[Collected data]
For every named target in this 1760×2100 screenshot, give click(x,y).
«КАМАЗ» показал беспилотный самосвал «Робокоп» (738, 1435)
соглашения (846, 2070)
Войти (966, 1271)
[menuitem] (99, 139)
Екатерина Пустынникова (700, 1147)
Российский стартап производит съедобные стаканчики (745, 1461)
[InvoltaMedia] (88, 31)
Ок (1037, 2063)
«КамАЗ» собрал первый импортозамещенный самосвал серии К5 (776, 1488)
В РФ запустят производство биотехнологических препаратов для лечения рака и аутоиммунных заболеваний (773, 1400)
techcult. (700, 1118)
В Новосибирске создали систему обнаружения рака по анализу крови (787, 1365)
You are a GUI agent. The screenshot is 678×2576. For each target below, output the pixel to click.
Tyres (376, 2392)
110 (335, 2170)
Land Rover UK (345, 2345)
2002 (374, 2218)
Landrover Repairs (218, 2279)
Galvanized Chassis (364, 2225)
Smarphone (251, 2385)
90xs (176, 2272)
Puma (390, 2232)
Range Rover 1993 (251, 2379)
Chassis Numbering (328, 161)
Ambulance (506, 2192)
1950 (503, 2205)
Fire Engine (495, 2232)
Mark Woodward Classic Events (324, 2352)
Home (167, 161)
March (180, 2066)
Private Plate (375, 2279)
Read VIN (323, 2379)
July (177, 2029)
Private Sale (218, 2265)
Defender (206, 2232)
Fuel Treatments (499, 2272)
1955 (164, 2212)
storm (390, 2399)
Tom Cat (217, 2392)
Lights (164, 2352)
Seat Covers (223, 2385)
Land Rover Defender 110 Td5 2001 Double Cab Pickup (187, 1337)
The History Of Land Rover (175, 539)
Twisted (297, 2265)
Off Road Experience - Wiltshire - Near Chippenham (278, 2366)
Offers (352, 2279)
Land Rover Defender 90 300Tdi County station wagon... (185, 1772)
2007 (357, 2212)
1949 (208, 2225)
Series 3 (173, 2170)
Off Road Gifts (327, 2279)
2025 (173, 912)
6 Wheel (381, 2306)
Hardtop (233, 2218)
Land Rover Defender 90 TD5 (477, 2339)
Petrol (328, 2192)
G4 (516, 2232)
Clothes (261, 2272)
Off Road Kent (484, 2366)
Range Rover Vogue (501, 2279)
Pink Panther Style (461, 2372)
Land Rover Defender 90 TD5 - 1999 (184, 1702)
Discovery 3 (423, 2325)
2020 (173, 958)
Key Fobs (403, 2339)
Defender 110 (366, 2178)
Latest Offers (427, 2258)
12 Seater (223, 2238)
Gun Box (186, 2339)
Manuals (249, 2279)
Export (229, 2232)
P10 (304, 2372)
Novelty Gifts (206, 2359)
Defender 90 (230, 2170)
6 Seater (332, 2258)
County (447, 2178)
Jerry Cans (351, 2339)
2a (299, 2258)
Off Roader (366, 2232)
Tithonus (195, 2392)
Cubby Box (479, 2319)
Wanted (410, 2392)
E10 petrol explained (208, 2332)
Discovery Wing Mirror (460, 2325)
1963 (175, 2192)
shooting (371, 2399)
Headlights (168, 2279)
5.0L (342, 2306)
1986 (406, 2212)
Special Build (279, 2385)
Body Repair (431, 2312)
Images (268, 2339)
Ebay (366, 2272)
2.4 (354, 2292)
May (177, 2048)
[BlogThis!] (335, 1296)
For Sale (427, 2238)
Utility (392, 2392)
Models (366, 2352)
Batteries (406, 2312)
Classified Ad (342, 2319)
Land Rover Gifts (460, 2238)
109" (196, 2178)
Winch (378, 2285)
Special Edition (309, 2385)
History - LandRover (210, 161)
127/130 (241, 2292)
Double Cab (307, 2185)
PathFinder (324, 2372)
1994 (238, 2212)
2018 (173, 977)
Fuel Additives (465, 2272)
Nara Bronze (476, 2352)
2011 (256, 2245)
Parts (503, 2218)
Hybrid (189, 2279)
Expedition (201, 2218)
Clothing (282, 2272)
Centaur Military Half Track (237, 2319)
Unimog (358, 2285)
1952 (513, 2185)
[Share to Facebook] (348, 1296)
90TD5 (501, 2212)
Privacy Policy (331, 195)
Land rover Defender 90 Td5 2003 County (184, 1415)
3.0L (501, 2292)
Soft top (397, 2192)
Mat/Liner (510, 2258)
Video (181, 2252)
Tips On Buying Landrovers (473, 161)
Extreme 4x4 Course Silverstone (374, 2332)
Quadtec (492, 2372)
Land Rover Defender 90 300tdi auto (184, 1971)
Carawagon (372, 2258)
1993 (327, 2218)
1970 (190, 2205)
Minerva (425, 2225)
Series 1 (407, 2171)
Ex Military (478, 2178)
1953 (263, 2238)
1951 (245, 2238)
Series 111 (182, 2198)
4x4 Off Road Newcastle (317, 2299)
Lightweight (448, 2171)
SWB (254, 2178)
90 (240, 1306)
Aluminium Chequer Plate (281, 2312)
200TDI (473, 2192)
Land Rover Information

-- TASK TO COMPLETE --
From the line containing "Headlights (168, 2279)" through the last line of the entries above, print each line exactly as it stands.

-- EXPECTED OUTPUT --
Headlights (168, 2279)
5.0L (342, 2306)
1986 (406, 2212)
Special Build (279, 2385)
Body Repair (431, 2312)
Images (268, 2339)
Ebay (366, 2272)
2.4 (354, 2292)
May (177, 2048)
[BlogThis!] (335, 1296)
For Sale (427, 2238)
Utility (392, 2392)
Models (366, 2352)
Batteries (406, 2312)
Classified Ad (342, 2319)
Land Rover Gifts (460, 2238)
109" (196, 2178)
Winch (378, 2285)
Special Edition (309, 2385)
History - LandRover (210, 161)
127/130 (241, 2292)
Double Cab (307, 2185)
PathFinder (324, 2372)
1994 (238, 2212)
2018 (173, 977)
Fuel Additives (465, 2272)
Nara Bronze (476, 2352)
2011 (256, 2245)
Parts (503, 2218)
Hybrid (189, 2279)
Expedition (201, 2218)
Clothing (282, 2272)
Centaur Military Half Track (237, 2319)
Unimog (358, 2285)
1952 (513, 2185)
[Share to Facebook] (348, 1296)
90TD5 (501, 2212)
Privacy Policy (331, 195)
Land rover Defender 90 Td5 2003 County (184, 1415)
3.0L (501, 2292)
Soft top (397, 2192)
Mat/Liner (510, 2258)
Video (181, 2252)
Tips On Buying Landrovers (473, 161)
Extreme 4x4 Course Silverstone (374, 2332)
Quadtec (492, 2372)
Land Rover Defender 90 300tdi auto (184, 1971)
Carawagon (372, 2258)
1993 (327, 2218)
1970 (190, 2205)
Minerva (425, 2225)
Series 1 (407, 2171)
Ex Military (478, 2178)
1953 (263, 2238)
1951 (245, 2238)
Series 111 (182, 2198)
4x4 Off Road Newcastle (317, 2299)
Lightweight (448, 2171)
SWB (254, 2178)
90 (240, 1306)
Aluminium Chequer Plate (281, 2312)
200TDI (473, 2192)
Land Rover Information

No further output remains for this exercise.